What particularly brought this to mind was reading Marin Luther’s comments on this passage. He makes the statement, “This goes to show again how much importance Paul attached to the least points of Christian doctrine, … What right, then, have we to make little of doctrine? No matter how nonessential a point of doctrine may seem, if slighted it may prove the gradual disintegration of the truths of our salvation. Let us do everything to advance the glory and authority of God’s Word. Every tittle of it is greater than heaven and earth. Christian love and unity have nothing to do with the Word of God. We are bold to curse and condemn all men who in the least point corrupt the Word of God, ‘for a little leaven leaveneth the whole lump.’”

Again, on the one hand, what Luther is saying makes perfect sense. Truth is truth. What isn’t truth is error and may grow into the very destruction of an entire people group. But where is the balance? “No matter how nonessential a point of doctrine …,” Luther said. Is that true? Hmmmm. While I deeply appreciate Luther and Calvin and their championing of the Scriptures such that there could be a Protestant Reformation, I am utterly unimpressed with the vituperative spirit they all seemed to do it with. If you go back and read their writings and the history of the Reformation, you will find they all hated and cursed each other. Luther tacked up his 95 theses on the Wittenberg Chapel door in 1517, and only 10 years later, in 1527, the first protestant was martyred by protestants. Felix Manz was drowned because he differed with them on the mode of baptism. Drowned? Executed? Really? Go back up to the last paragraph and read again what Luther said. Would he have someone executed because they differed with him on the mode of baptism? Yes.

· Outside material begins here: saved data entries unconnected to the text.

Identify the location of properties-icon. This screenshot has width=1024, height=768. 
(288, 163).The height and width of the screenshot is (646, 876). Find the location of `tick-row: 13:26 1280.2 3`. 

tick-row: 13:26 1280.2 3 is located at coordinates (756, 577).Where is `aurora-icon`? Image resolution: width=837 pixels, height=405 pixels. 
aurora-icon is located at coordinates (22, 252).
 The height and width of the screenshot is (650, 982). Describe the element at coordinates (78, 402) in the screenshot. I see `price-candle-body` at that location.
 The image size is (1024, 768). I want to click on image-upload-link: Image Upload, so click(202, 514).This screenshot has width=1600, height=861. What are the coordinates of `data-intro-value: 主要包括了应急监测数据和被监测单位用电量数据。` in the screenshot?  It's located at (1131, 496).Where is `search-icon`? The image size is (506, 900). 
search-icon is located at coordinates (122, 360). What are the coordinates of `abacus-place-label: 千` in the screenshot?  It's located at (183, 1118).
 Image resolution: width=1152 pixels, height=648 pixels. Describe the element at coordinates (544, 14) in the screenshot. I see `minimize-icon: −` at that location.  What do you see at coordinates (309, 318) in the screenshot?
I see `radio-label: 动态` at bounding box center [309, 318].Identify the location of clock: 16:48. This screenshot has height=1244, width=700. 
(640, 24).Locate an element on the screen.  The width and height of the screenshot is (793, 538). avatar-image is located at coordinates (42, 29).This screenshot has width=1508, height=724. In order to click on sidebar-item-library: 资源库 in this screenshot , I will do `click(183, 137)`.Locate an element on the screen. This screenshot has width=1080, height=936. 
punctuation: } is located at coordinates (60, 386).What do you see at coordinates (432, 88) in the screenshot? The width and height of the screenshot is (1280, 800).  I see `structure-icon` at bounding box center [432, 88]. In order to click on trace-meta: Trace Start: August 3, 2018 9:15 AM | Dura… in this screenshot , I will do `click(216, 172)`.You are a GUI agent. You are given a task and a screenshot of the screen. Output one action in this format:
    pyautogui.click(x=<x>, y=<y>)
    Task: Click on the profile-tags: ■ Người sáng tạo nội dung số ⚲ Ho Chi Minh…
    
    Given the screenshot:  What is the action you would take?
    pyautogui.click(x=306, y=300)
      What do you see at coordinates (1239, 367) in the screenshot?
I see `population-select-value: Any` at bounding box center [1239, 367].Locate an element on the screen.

Once again, I can read what Luther is saying and it can make perfect sense. Yet, somehow, I cannot and will not accept such a condemning spirit. Yes, “a little leaven leavens the whole lump;” but which leaven can be left to the process of sanctification in others’ lives and which leaven is worth going to the mat over?

Frankly, I don’t think I know the answer to these questions. I hope I will always be a champion for truth; but somehow I also want to live out the graciousness of a God who’s big enough to give me space to grow and still love me through it all.

For whatever it’s worth, I think the issues I’ve raised are of monumental significance. As I would live my faith, I have to live it in a world that is broken. The best anyone (including me) can be is learning. The best anyone can be is to be about the business of trying to fix the brokenness. So therefore there is no perfect church or church group. There are no perfect Christians to fellowship with. Therefore, and I think this is an enormous “therefore,” I cannot take Luther’s position to “curse and condemn all men who in the least point corrupt the Word of God.”  Somehow grace must be willing to overlook much, much, much in my church, my immediate Christian acquaintances, and even in the broader circle of who I align myself with – not to mention the non-christian world I live and work in.

On the other hand, the devil, like a roaring lion, still wanders about, seeking whom he may devour. A little leaven still leavens the whole lump. Error is still in the short run frustrating and in the long run fatal. To be wrong is still a dangerous thing. As in Paul’s case here in Galatians, sometimes error is serious enough to get a godly man into an emotional froth – to even start proposing castration! Love of people sometimes gives them room to grow, but it may also need to call error error and sin sin. How can we, for the love of grace and truth, determine where to draw these lines?

Once again, I don’t think I know the answers to these questions. Guess that is where I’ll have to leave this one. God grant us the wisdom to live, to love, and to fight well.